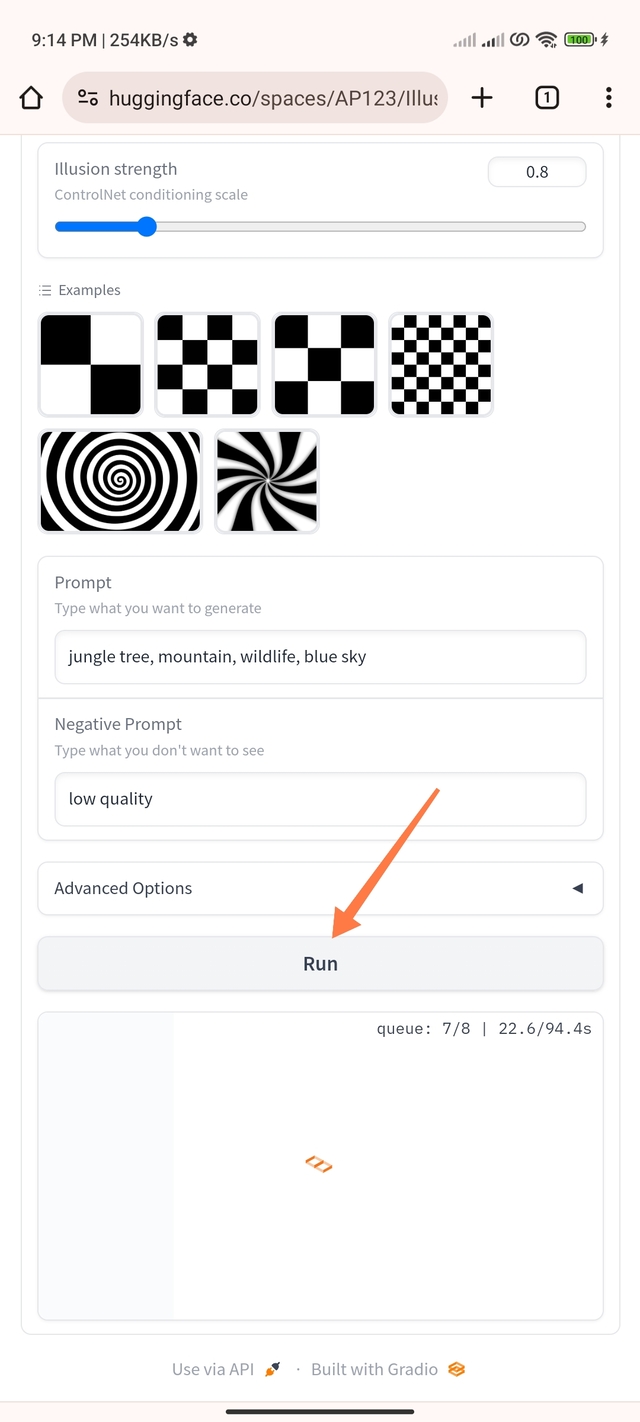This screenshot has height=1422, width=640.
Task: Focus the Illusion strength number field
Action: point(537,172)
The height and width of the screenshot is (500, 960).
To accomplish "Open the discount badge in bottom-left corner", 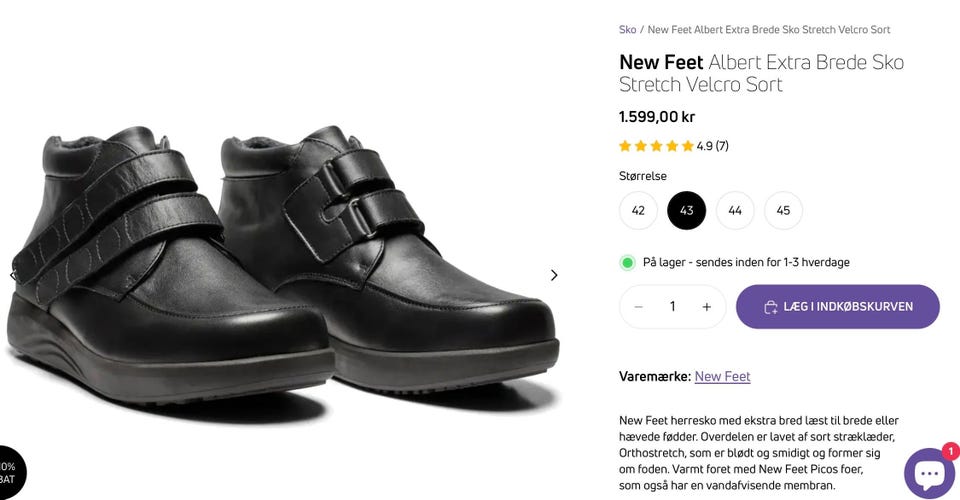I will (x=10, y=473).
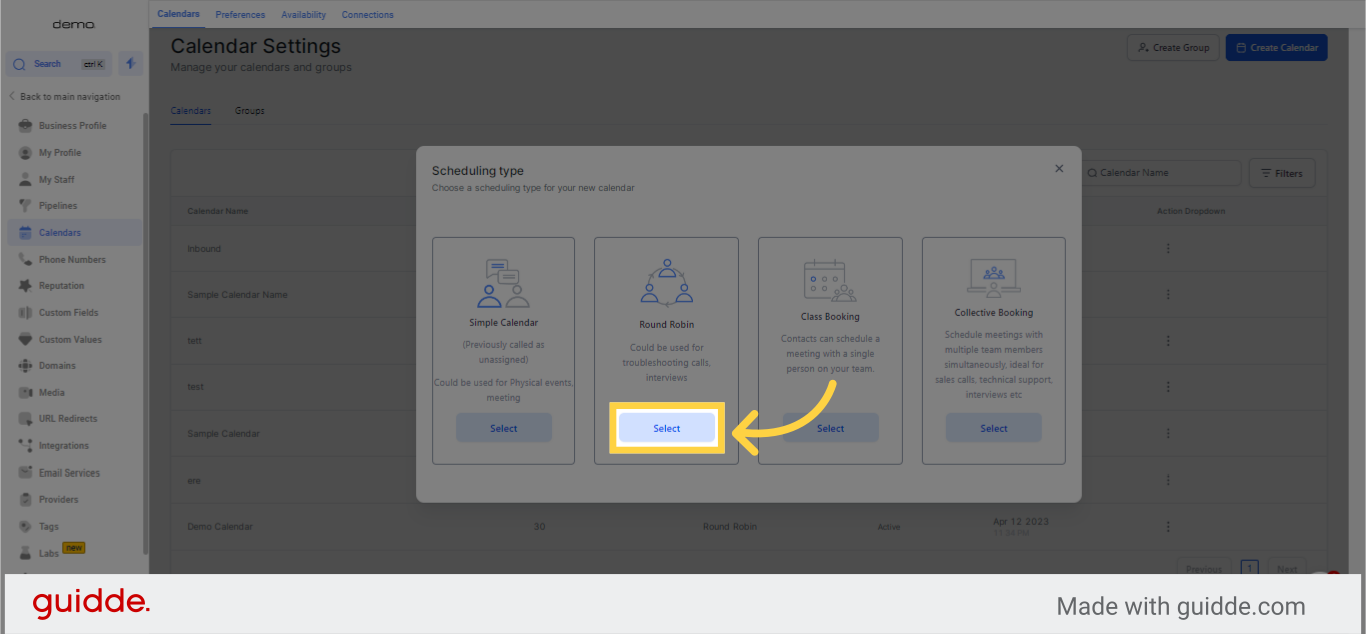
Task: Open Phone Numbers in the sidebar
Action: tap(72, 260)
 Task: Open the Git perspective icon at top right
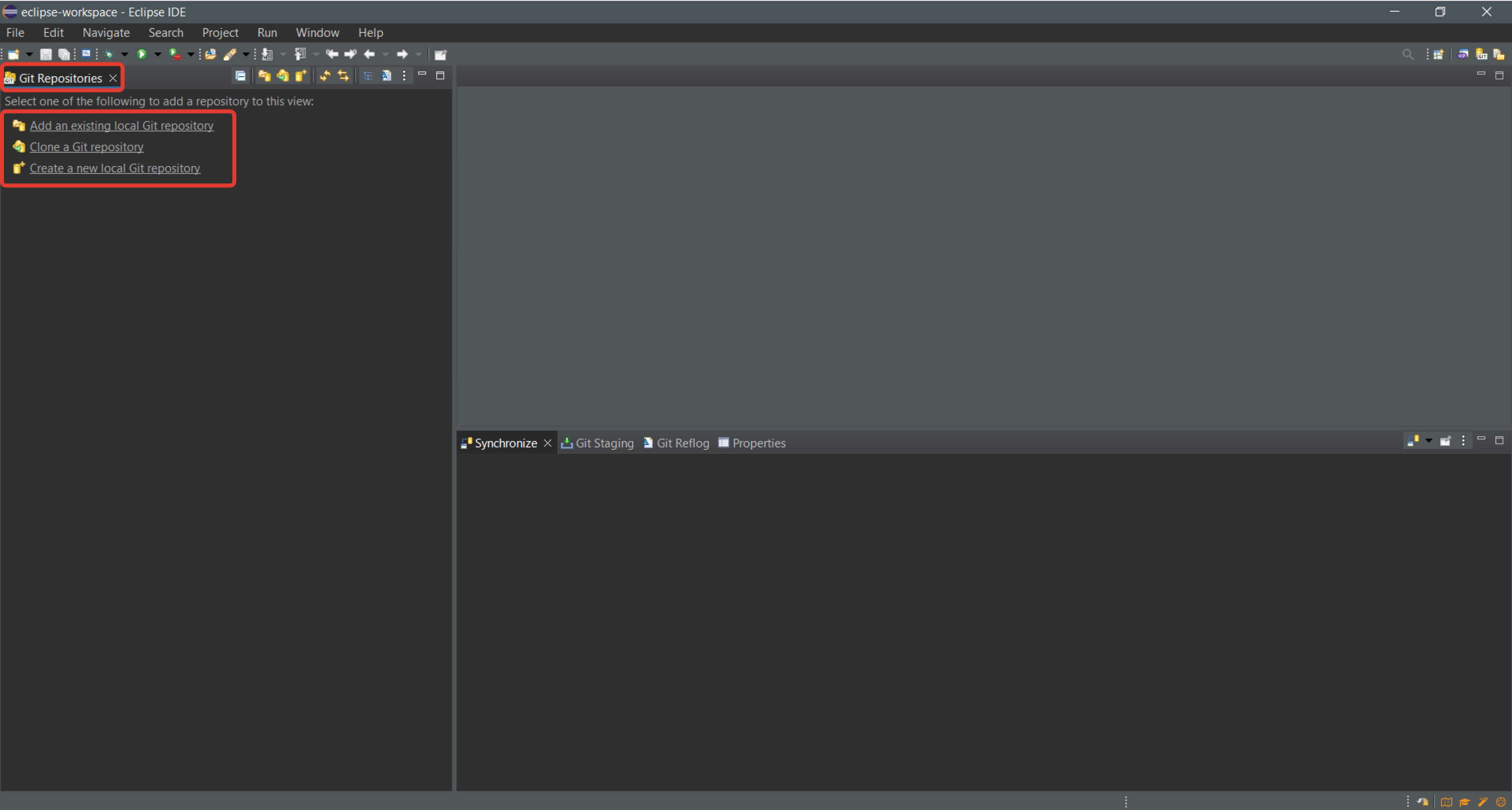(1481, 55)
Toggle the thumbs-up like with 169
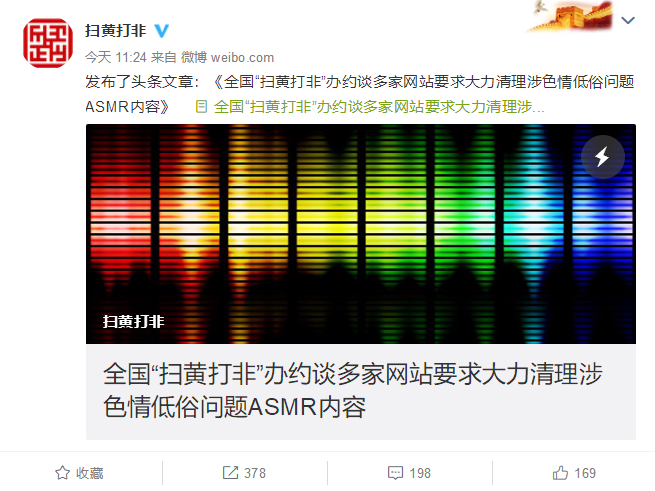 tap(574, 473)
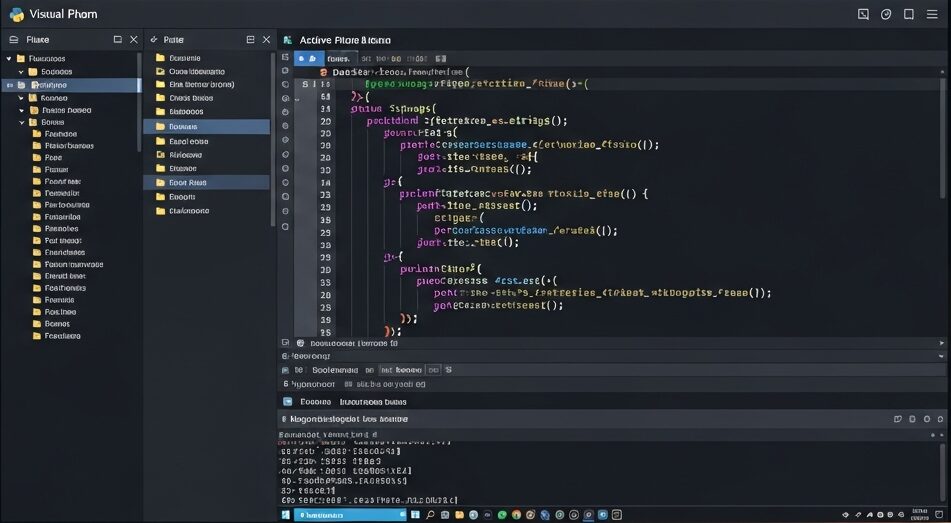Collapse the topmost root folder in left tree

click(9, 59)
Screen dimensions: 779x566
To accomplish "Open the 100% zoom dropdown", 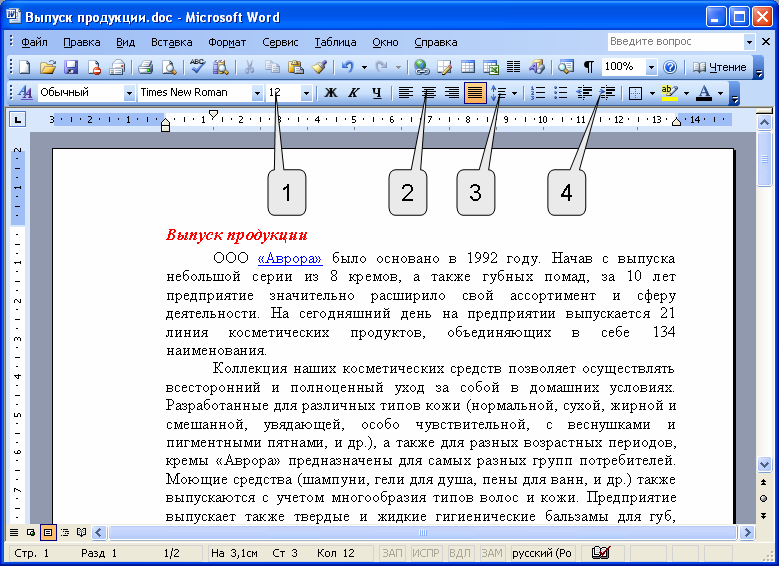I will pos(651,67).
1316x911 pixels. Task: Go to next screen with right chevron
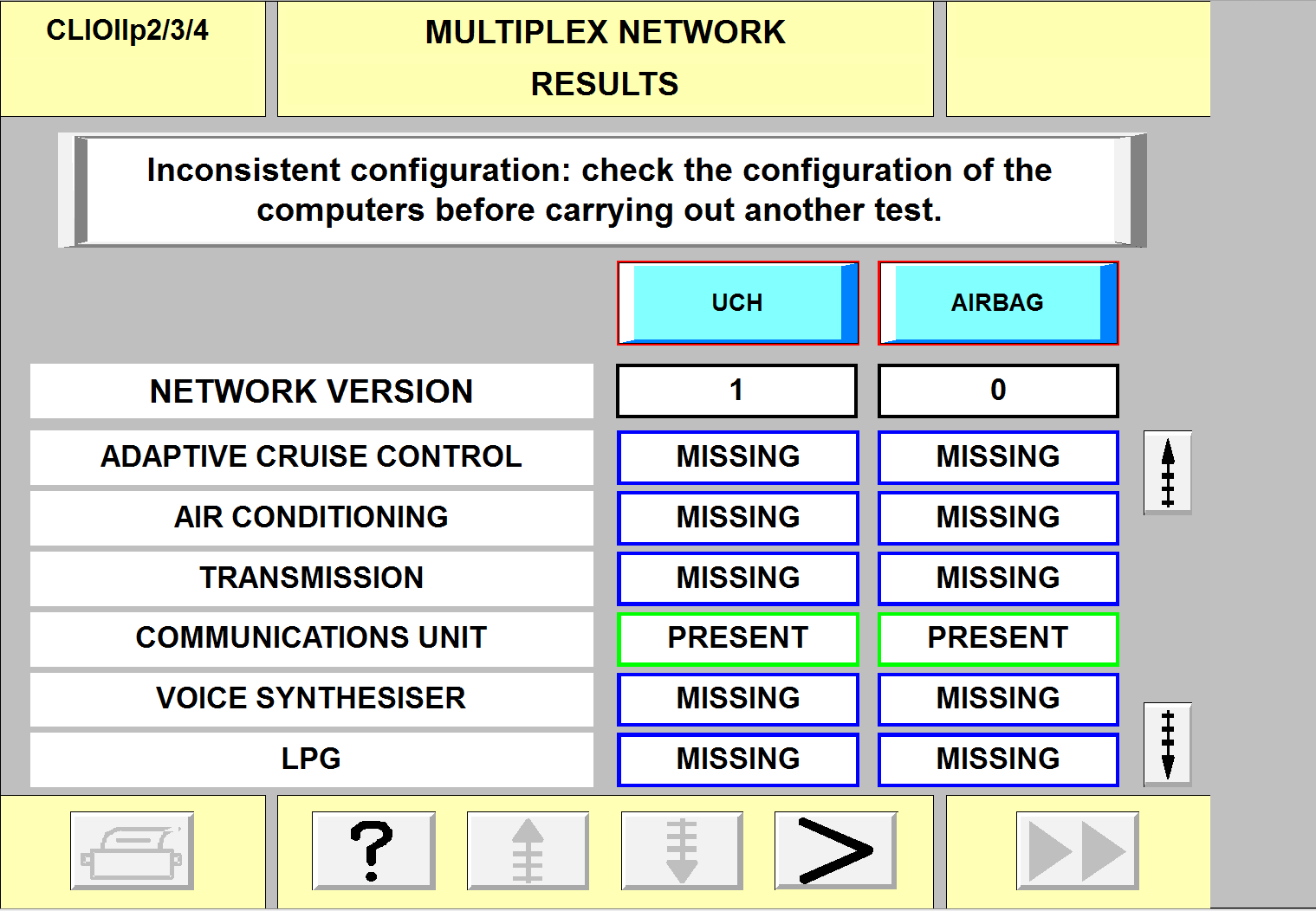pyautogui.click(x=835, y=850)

━━━━━━

▶ [Problem to work on]:
Gather every line from the entries above that contains the word "right", and copy each one out in full.

▶ [Written answer]:
 Task: Open the Git perspective icon at top right
1316x911 pixels. Task: Go to next screen with right chevron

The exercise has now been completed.